There would be no question that plaintiff is a “named beneficiary” if the “Carolina Lumber Co., a corporation” had been so named in the contract. There is no question but that the contract (a payment bond) was made for its benefit or that Michigan Surety Co. undertook to pay a “determinable benefit” upon “determinable contingencies”. Therefore, this court is of the opinion that so long as the person or corporation, intended to receive the determinable benefits upon the determinable contingencies, can be determined with certainty from the language employed in a contract such as we are now considering wherein “claimant” is clearly defined, such person or corporation is a “named beneficiary” within the provisions of section 477 of said Act.

In reaching the conclusions set forth above, this court is not overlooking the fact that the payment bond issued by defendant, Michigan Surety Co., was executed May 19, 1959 prior to the effective date of the Florida Insurance Code. Language almost identical with that employed in section 477, of 59-205, Acts of the 1959 Legislature, has long been held to be a procedural statute and adds no incident to Florida insurance contracts. It applies only to suits in Florida courts on insurance contracts made anywhere. Its policy is to discourage the contesting of policies in Florida courts and to reimburse plaintiffs reasonably for their outlays for attorneys’ fees when suing in Florida courts. See *191Fidelity-Phenix Fire Insurance Co. v. Cortez Cigar Co. (C.C.A. 5), 92 Fed. 2d 882. Neither has this court overlooked the constitutionality of the retroactive effect of the Act. There is no vested right in a particular remedy or mode of procedure so that there is no prohibition against the enactment of retroactive laws relating to remedies. See 6 Fla. Jur. 492, Constitutional Law, section 266, also section 282.

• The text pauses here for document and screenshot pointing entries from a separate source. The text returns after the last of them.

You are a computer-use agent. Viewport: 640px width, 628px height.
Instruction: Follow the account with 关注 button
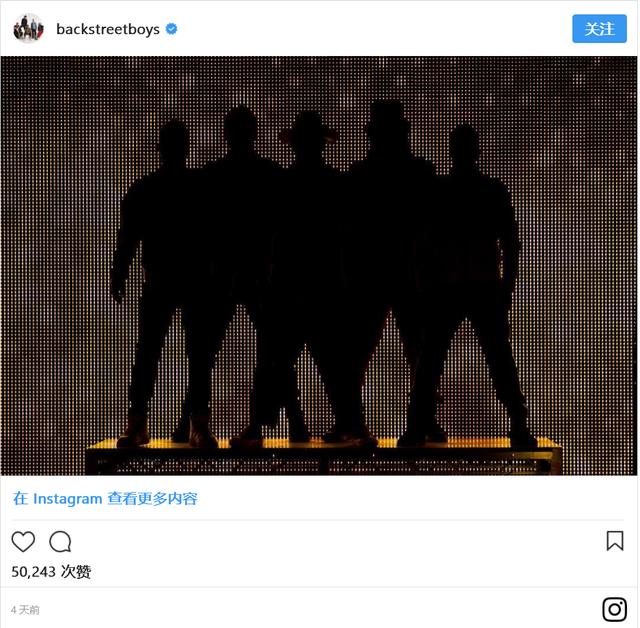pos(599,29)
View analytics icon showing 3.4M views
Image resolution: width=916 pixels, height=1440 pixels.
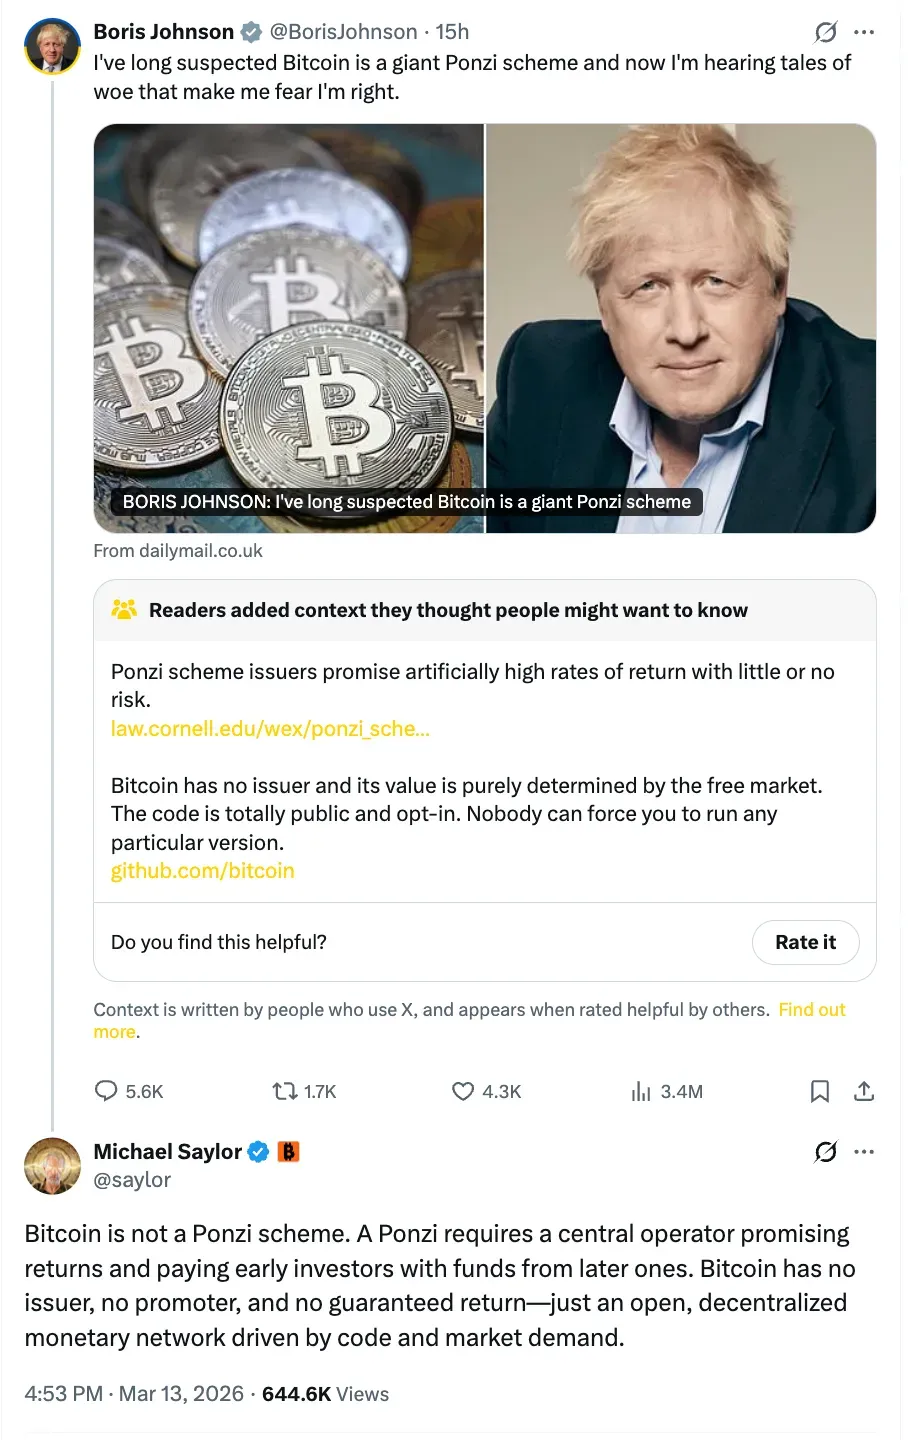coord(641,1091)
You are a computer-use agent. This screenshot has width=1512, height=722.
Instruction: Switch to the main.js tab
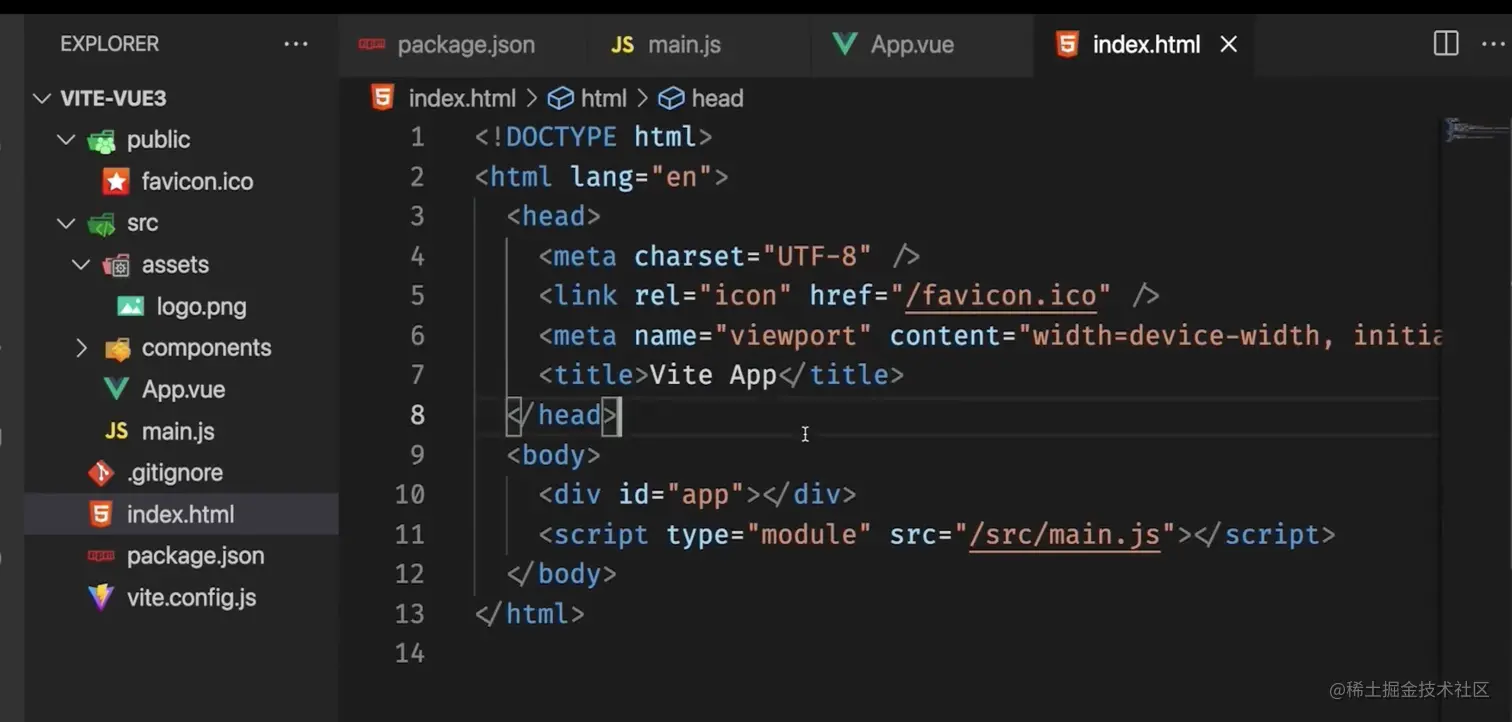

Accordingly, it is ordered, adjudged and decreed —

That plaintiff is entitled to recover from Nifong Construction, Inc., a corporation, and Michigan Surety Co., a corporation, the sums of $1,402.90, plus interest, and costs to be taxed upon proper motion and notice at the entry of a final decree herein.

That plaintiff is entitled to recover an additional sum from Michigan Surety Co., a corporation, in the sum of $400, as a reasonable fee for the services of plaintiff’s attorney herein.

That counsel for plaintiff shall prepare and present to this court an appropriate final decree and give defendants three days’ notice of application for the entry thereof.